#### Text shown:
This court previously has engaged in extended analyses of the impartial jury guarantee expressed in Article I, section 11. This case, however, presents an issue of first impression under Article I, section 11, and requires that we revisit the question of the scope of the impartial jury guarantee. When construing original provisions of the Oregon Constitution, this court ascertains and gives effect to the intent of the framers of the provisions at issue. Stranahan v. Fred Meyer, Inc., 331 Or 38, 54-55, 11 P3d 228 (2000) (quoting Priest v. Pearce, 314 Or 411, 415-16, 840 P2d 65 (1992)). That intent is determined by (1) analyzing the text and context of the provisions, giving words the same meaning that the framers would have ascribed to them; (2) considering the case law interpreting the provisions; (3) and reviewing the historical circumstances that led to their creation. Priest, 314 Or at 415-16. In addition, the court's goal is faithfully to apply the principles embodied in those provisions to modern circumstances as they arise. State v. Rogers, 330 Or 282, 297, 4 P3d 1261 (2000).
The text of Article I, section 11, does not conclusively indicate what the framers meant when they stated that "the accused shall have the right to public trial by an impartial jury[.]" Although the words "impartial jury" may seem to have a self-evident meaning in the criminal trial context today, to assess what the framers likely understood those terms to mean, we nonetheless review definitions of those terms from dictionaries that were available to the framers when they drafted the Oregon Constitution in 1857.

#### Task to complete:
Copy out the passage on the impartial jury guarantee above word for word, in full.

#### Data listing:
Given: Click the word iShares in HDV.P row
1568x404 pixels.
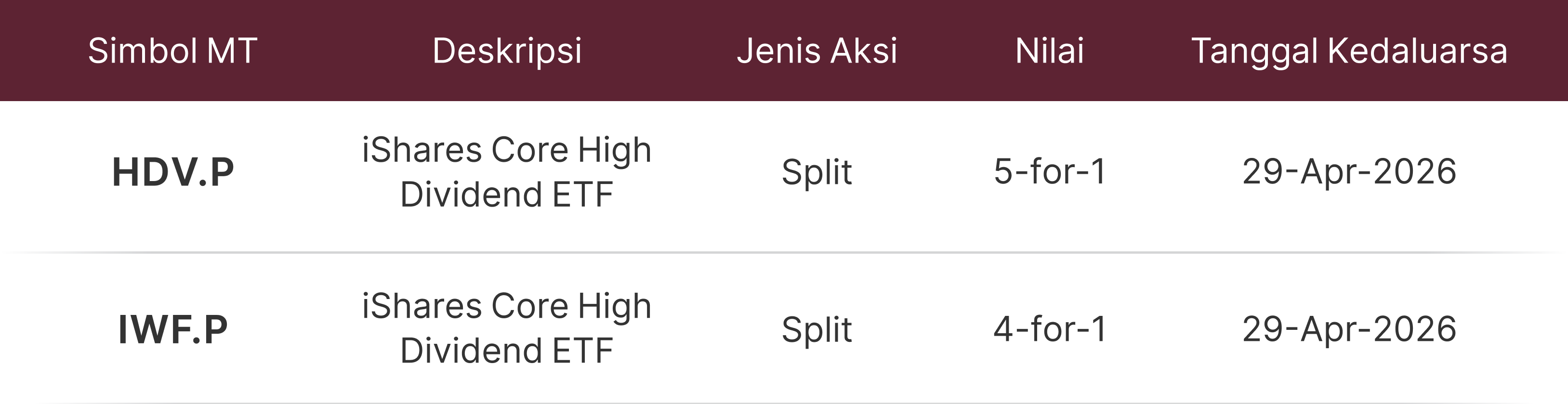Looking at the screenshot, I should (421, 150).
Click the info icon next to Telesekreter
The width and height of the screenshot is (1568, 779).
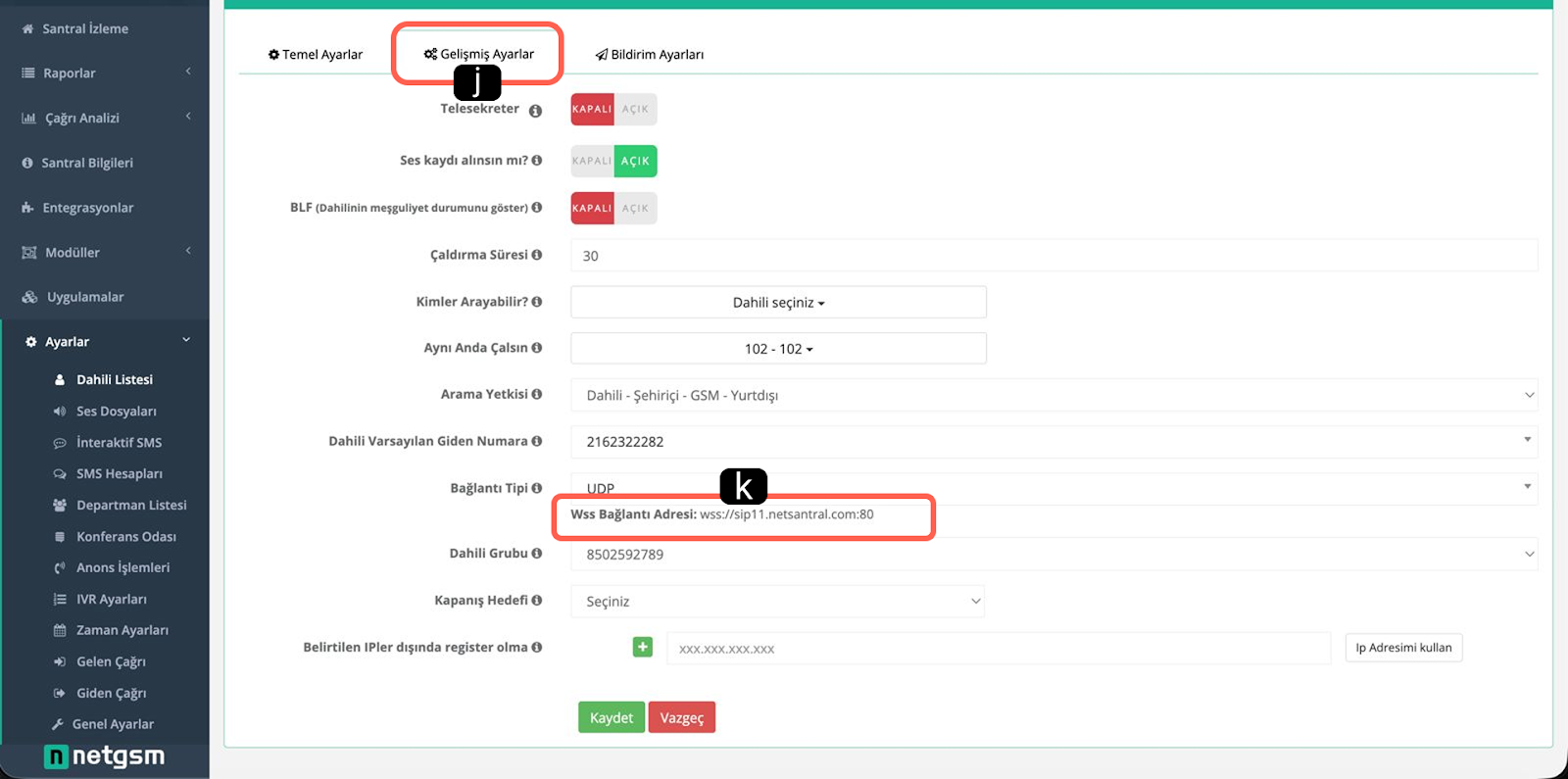point(535,111)
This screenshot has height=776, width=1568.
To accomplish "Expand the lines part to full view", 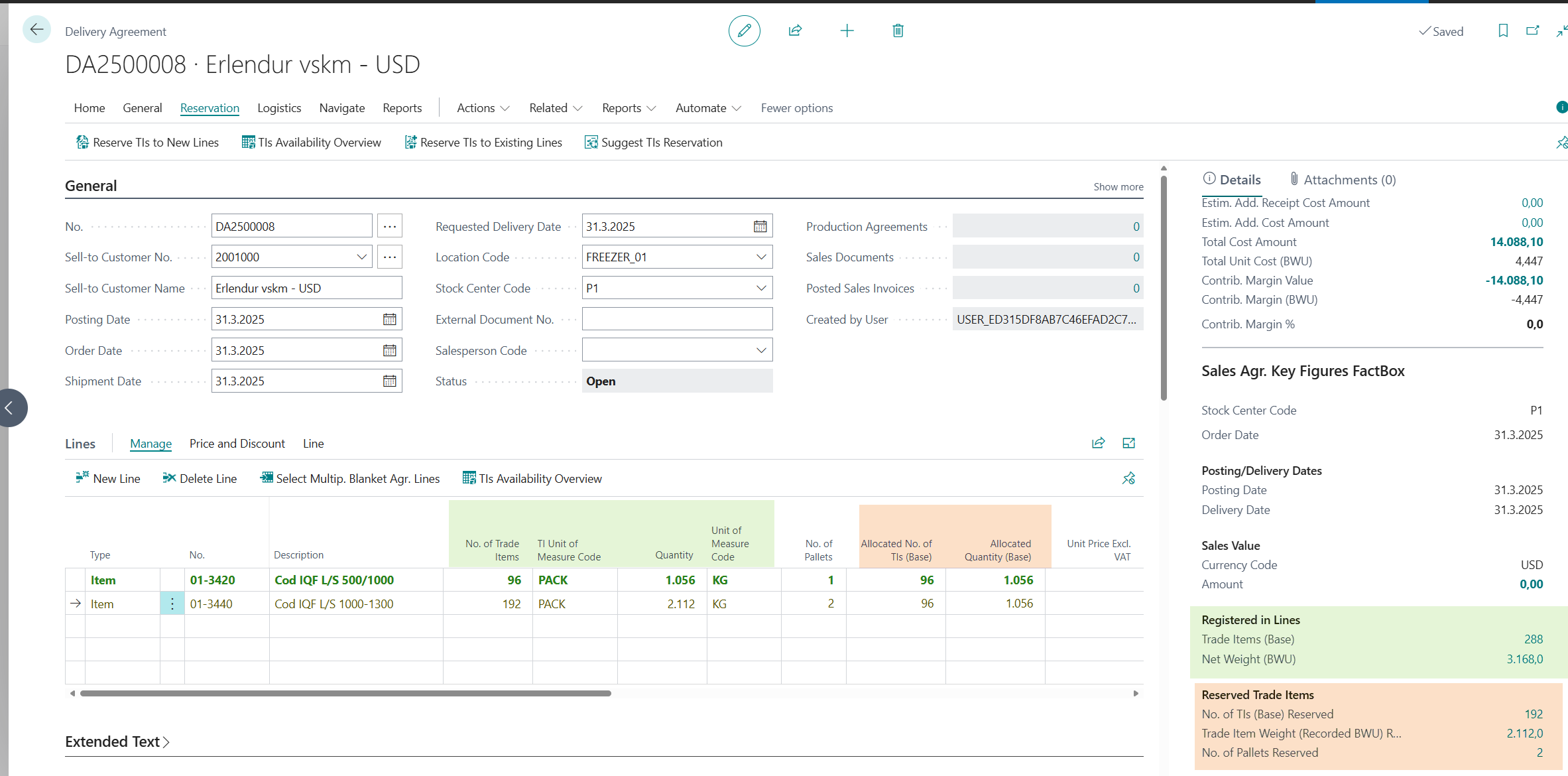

#### Output of the exercise:
This court previously has engaged in extended analyses of the impartial jury guarantee expressed in Article I, section 11. This case, however, presents an issue of first impression under Article I, section 11, and requires that we revisit the question of the scope of the impartial jury guarantee. When construing original provisions of the Oregon Constitution, this court ascertains and gives effect to the intent of the framers of the provisions at issue. Stranahan v. Fred Meyer, Inc., 331 Or 38, 54-55, 11 P3d 228 (2000) (quoting Priest v. Pearce, 314 Or 411, 415-16, 840 P2d 65 (1992)). That intent is determined by (1) analyzing the text and context of the provisions, giving words the same meaning that the framers would have ascribed to them; (2) considering the case law interpreting the provisions; (3) and reviewing the historical circumstances that led to their creation. Priest, 314 Or at 415-16. In addition, the court's goal is faithfully to apply the principles embodied in those provisions to modern circumstances as they arise. State v. Rogers, 330 Or 282, 297, 4 P3d 1261 (2000).
The text of Article I, section 11, does not conclusively indicate what the framers meant when they stated that "the accused shall have the right to public trial by an impartial jury[.]" Although the words "impartial jury" may seem to have a self-evident meaning in the criminal trial context today, to assess what the framers likely understood those terms to mean, we nonetheless review definitions of those terms from dictionaries that were available to the framers when they drafted the Oregon Constitution in 1857.